Background In the field of seismic wavefield simulation, physics-informed neural networks (PINNs) have emerged as a new method for efficiently solving the Helmholtz equation due to their characteristic of grid-free computation. However, for the forward modeling of complex medium models using the Helmholtz equation, traditional uniform grid-based methods for collocation point sampling are insufficient to efficiently provide gradient information, leading to prolonged training time and high resource consumption.

Objective and Method  To improve the forward modeling efficiency and accuracy based on PINNs and overcome the anomalous concentration of collocation points in the seismic source during dynamic sampling, this study proposed a hybrid residual-based adaptive distribution (RAD-H) method and then compared this method with six fixed and four dynamic sampling methods.
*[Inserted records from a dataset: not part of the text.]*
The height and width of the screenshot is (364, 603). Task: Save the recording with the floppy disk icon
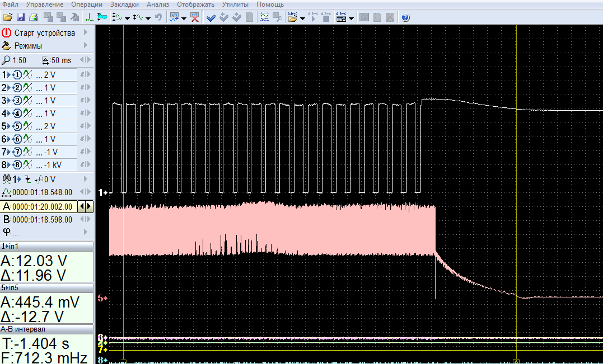pyautogui.click(x=21, y=17)
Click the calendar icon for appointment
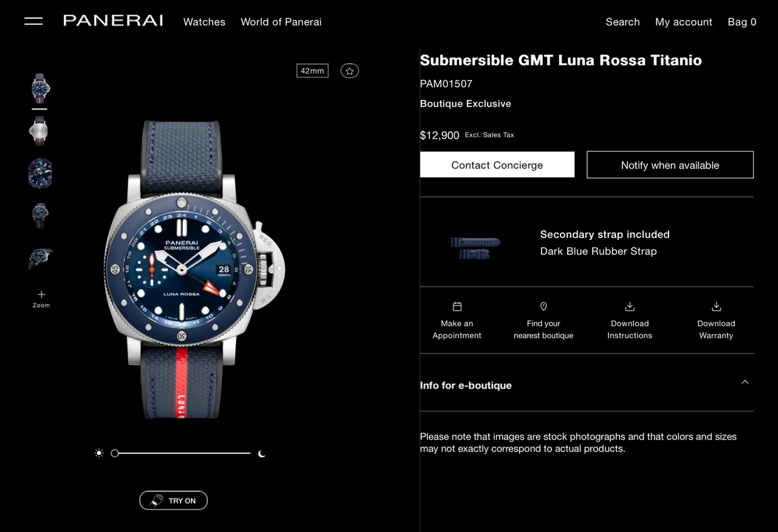Screen dimensions: 778x532 coord(457,307)
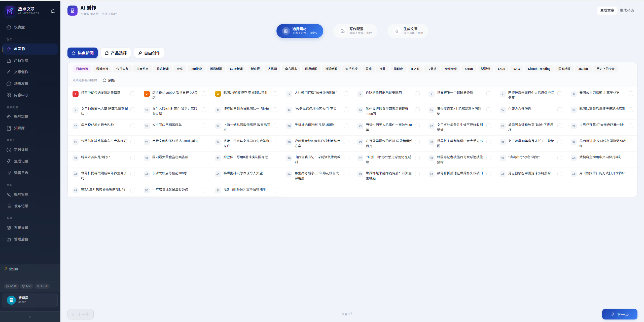Open 定时计划 clock icon
Viewport: 644px width, 322px height.
9,150

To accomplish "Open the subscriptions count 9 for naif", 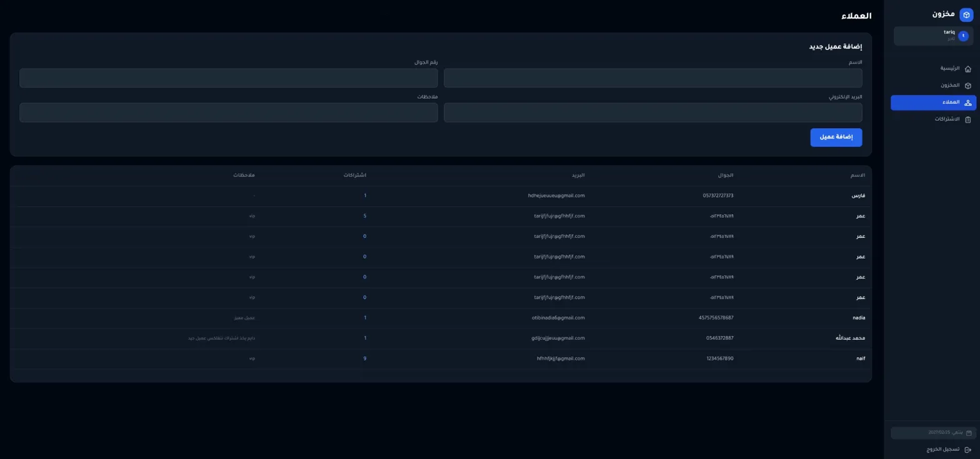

In the RAD-H method, fixed sampling is employed for the seismic source area to ensure the capture of the source features, and residual-based adaptive distribution (RAD) is used for other areas to ensure the consistency between the resampled collocation points and the spatial sampling of the high-residual target area.

Results Numerical experiments indicate that for a homogeneous medium model, the RAD-H method reduced the L2 error of the wavefield by 3.050% using only 18.57% of collocation points compared to the classical baseline method. Moreover, the RAD-H method exhibited a model training time of approximately 4192.5 s, suggesting an improvement of 231.74% in computational efficiency compared to the classical baseline method. For the Marmousi2 model, the RAD-H strategy remained the error within the same order of magnitude as the classical baseline method while reducing the number of collocation points by 57.75%.

Conclusions The RAD-H method overcomes oversampling for seismic source areas and undersampling for other areas of other dynamic sampling methods, significantly enhancing the sampling efficiency of collocation points of PINNs during the forward modeling involving seismic sources. This study holds significant implications for efficient, high-precision wavefield simulation of complex geological models.